Thomas Germain (1673–1748) was the pre-eminent Parisian silversmith of the Rococo.

The son of a Paris silversmith Pierre Germain (none of whose work survives) he did not at first train in the family workshop, but began as a painter, spending the years 1687–1702 in Rome, where he turned his hand towards goldsmith's work.

Once again in Paris he received the status of maître(master) in 1720 and was appointed an orfèvre du Roi(or, per a literal translation, the title of the "King's Goldsmith"). Much of his output was to royal commissions, including a number of presentation swords given to the likes of Marshal Foch and Alain Porée, Captain of the Corsairs. His most spectacular surviving piece, a surtout de table on a hunting theme, with dogs and horns and putti, was begun in the years 1729–31 for the tax-farmer Samuel-Jacques Bernard but remained unsold at the time of Germain's death, when it was sold in 1757 to the duke of Aveiro, who took it to Portugal; it is conserved in the Museu Nacional de Arte Antiga, Lisbon.

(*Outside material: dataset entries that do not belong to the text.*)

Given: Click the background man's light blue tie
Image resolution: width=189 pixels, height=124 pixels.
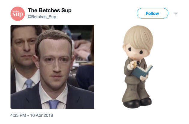Looking at the screenshot, I should point(29,83).
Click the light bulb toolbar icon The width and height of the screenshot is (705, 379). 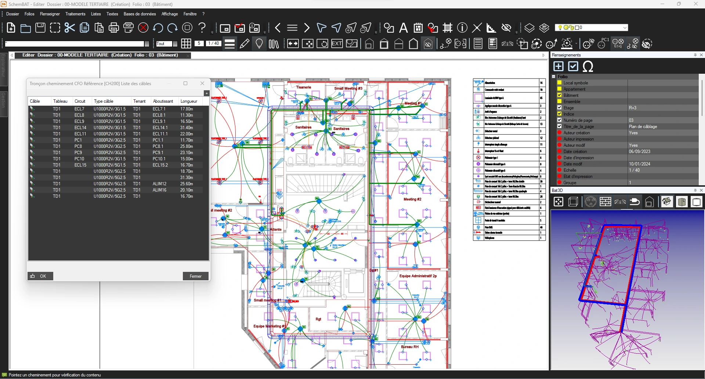[259, 44]
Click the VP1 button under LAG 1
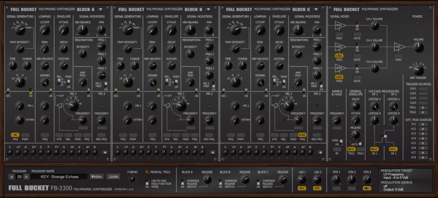 pos(301,188)
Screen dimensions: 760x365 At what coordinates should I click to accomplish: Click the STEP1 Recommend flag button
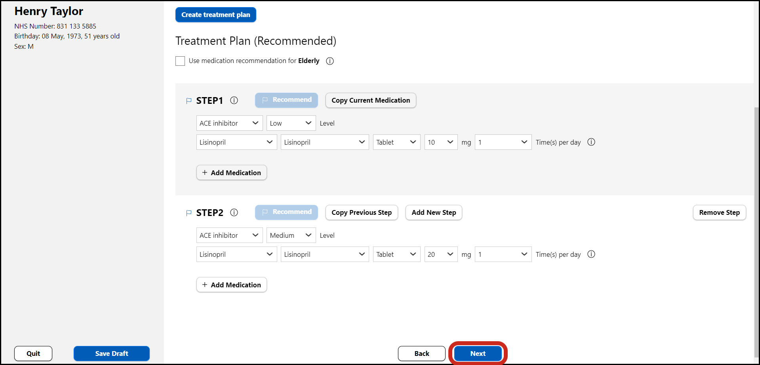[286, 100]
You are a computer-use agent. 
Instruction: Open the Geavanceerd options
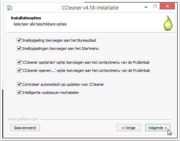click(x=25, y=127)
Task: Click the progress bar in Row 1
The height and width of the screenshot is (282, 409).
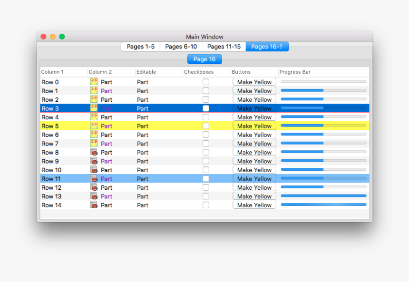Action: (323, 90)
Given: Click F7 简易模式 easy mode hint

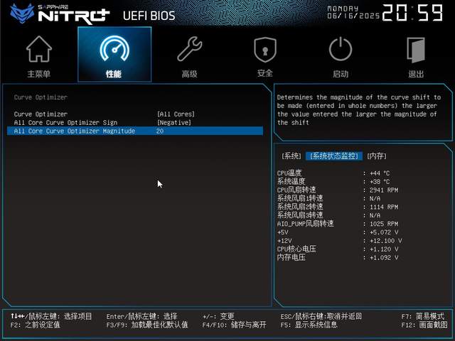Looking at the screenshot, I should point(423,316).
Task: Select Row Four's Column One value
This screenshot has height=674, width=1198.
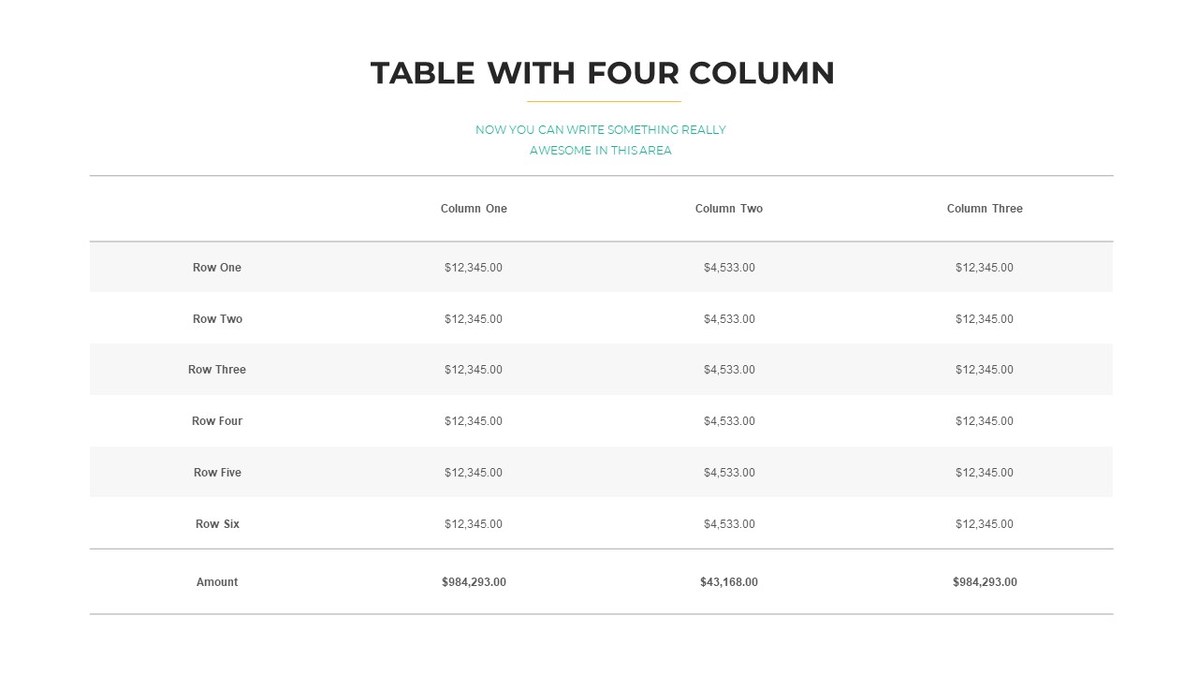Action: [x=474, y=421]
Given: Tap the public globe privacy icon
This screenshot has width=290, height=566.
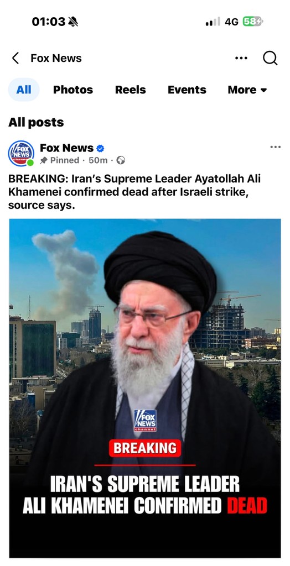Looking at the screenshot, I should (x=121, y=160).
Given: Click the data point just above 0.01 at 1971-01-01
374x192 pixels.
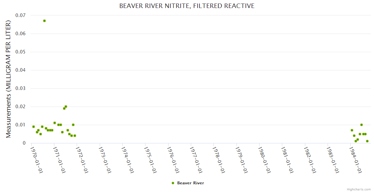Looking at the screenshot, I should (55, 123).
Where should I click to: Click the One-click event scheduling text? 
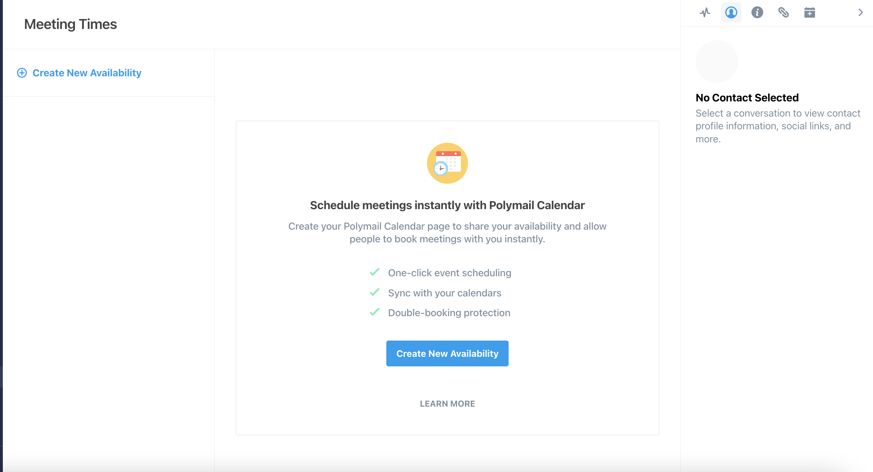pos(450,273)
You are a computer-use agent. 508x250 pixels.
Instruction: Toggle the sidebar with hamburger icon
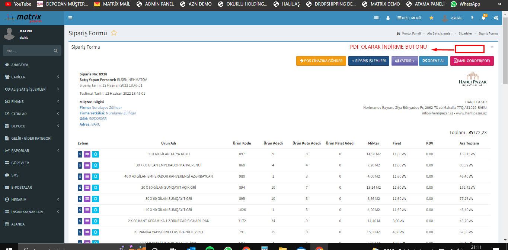coord(70,18)
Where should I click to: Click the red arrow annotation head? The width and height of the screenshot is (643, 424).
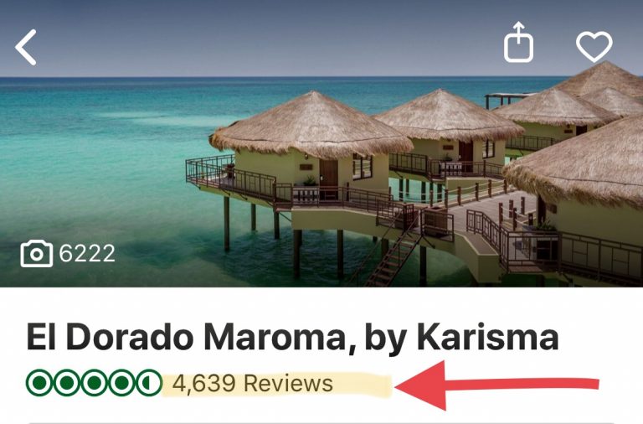coord(420,385)
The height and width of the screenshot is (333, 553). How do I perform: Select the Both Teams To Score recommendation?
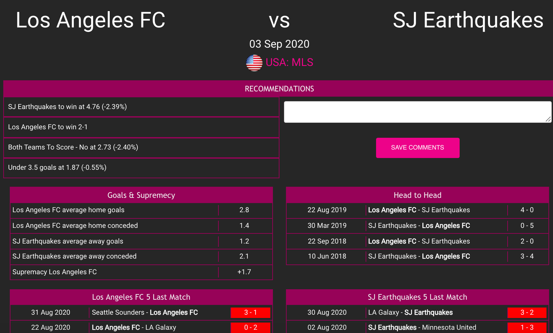tap(141, 147)
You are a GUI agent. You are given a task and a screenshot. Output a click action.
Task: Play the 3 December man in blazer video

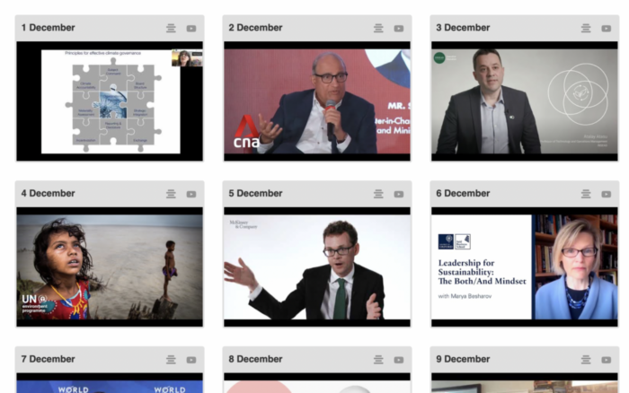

Germain's covered tureens were spectacular;  the world's record auction price for a single piece of silver was achieved by a silver tureen by him, stamped for 1733, which was sold at Sotheby New York in November 1996 for US$10,287,500. He made a pair of tureens for Evelyn Pierrepont, 2nd Duke of Kingston-upon-Hull, to designs by Juste-Aurèle Meissonnier in 1735 that Henry Hawley has said "represents the apogee of the French rococo" (Hawley 1997).

Aside from the work for the French crown he had royal patrons in the queen of Spain, the king and queen of Naples, and the king of Portugal.  Germain also did work as an architect, designing Saint-Louis-du-Louvre, a reconstruction of the collapsed Saint-Thomas-du-Louvre.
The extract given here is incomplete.